> **MATERIAL SHOWN**
++++
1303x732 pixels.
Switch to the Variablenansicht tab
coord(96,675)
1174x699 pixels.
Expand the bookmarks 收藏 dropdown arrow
++++
> **ASSIGNMENT**
A word-for-word repeat of the full data is needed.

> **EXERCISE ANSWER**
1303x732 pixels.
Switch to the Variablenansicht tab
coord(96,675)
1174x699 pixels.
Expand the bookmarks 收藏 dropdown arrow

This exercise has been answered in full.